Before you get into the nuts and bolts of using and programming with machine learning, let's explore what machine learning is at a fundamental level.

I personally like to see it as a new paradigm for programming computers, where instead of just coding a solution, you can teach a computer how to learn a solution. We can think of machine learning as a new paradigm for computer programming. This can be incredibly useful, and it can open up new scenarios for you to solve problems that can't be solved with programming alone.

Explicit coding is the bread and butter of software developers all over the world. You think about the scenario that you're working on or the problem that you're trying to solve, and you express the solution to that by defining the rules that determine the behavior of a program. For example, in this bricks game, the ball moves along a path, which can get changed when it hits a brick.

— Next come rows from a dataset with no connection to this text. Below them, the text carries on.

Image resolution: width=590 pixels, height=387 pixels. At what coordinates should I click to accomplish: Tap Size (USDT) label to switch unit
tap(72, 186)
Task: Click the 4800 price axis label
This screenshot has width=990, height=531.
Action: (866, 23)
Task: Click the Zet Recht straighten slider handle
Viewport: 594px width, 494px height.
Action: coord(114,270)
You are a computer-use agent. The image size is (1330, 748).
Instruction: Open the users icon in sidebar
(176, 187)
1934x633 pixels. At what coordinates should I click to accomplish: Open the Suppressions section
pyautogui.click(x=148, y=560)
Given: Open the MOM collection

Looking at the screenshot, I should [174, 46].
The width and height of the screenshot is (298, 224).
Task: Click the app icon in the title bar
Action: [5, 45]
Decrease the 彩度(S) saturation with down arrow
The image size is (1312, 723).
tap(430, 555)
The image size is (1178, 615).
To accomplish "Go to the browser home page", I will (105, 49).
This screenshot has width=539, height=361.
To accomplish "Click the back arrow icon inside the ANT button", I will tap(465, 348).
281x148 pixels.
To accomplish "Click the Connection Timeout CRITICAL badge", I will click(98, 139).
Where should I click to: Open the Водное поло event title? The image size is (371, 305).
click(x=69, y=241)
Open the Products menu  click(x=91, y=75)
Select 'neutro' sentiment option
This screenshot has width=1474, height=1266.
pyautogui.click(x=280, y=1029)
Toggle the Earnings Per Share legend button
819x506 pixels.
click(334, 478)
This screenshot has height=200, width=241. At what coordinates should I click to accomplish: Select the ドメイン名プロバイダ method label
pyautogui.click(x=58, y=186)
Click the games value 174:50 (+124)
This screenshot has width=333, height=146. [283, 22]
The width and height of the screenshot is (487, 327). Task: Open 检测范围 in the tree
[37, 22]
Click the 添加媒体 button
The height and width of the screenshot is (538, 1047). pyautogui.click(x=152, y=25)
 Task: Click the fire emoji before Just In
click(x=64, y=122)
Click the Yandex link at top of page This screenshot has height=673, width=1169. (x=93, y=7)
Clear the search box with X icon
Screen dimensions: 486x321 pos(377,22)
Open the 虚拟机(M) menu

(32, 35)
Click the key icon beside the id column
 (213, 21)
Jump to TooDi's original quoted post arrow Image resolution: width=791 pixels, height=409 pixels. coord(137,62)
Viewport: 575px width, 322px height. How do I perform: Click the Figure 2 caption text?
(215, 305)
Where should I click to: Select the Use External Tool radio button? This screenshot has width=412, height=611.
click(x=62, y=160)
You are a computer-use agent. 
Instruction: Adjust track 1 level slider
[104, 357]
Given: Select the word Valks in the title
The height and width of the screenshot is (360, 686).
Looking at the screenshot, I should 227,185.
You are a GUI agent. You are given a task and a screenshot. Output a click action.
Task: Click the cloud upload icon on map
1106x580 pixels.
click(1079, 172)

As a programmer, you have to figure out the behavior. How does the ball bounce? Which brick do I remove? What happens when the ball hits a wall? Or what happens when the ball misses the bat? Everything needs to be figured out in advance. It's predetermined by the programmer, and it's then coded and tested. The more complex the scenario, the more code you'll have to figure out.

Let's consider activity detection. Say you want to write an app that uses sensors on a phone or a watch or something else to determine a person's activity. You could, for example, use the data about their speed and write a rule that determines if the speed is below a certain amount, then they're probably walking. You have data. You have a rule. And then you can get an answer. And then say you extend this to determine if they're running by building on that rule. If, for example, it's below 4 miles an hour, then they're walking. Otherwise, they're running. That still works. And then maybe you can extend that even further to see if they're biking. If the speed is below 4, they're walking. Otherwise, if it's below 12, they're running. Otherwise, we can say they're biking.

But then how would you handle golfing? What rule could you write that determines that they're actually playing golf? Also, by now, you've probably realized that the other rules are also a little bit naive. You can't just go by speed. You might run downhill faster than your bike uphill, for example. So let's go back to our diagram.

Recall that we mentioned that traditional programming is when you create rules in a programming language and these rules act on data and provide you with answers. With activity detection, we had created rules to figure out the user's activity, be it walking, biking, or running, but then we hit a wall with golfing. Not only that, we can also see that our algorithm was that little bit naive. Our rules don't really work that well. For example, you might run downhill faster than you bike uphill. And as a result, your app might fail when written with rules like this.

Machine learning can help solve this problem. And it can be represented with a simple rearrangement of the diagram. So instead of you trying to figure out the rules that act on the data to give you an answer, what if you go the other way around and you provide the answers with the data and you have a computer that can figure out the rules that will match them together? Once it's done this, it can then apply those rules to future data in order to figure out the answers about it. So in our activity detection scenario, we could gather a lot of data from sensors and label them with the activity that the user is following. So now, by matching parts of the data with the label that describes the activity, the computer might be able to figure out the rules for what makes an activity walking or running or biking or, yes, even golfing.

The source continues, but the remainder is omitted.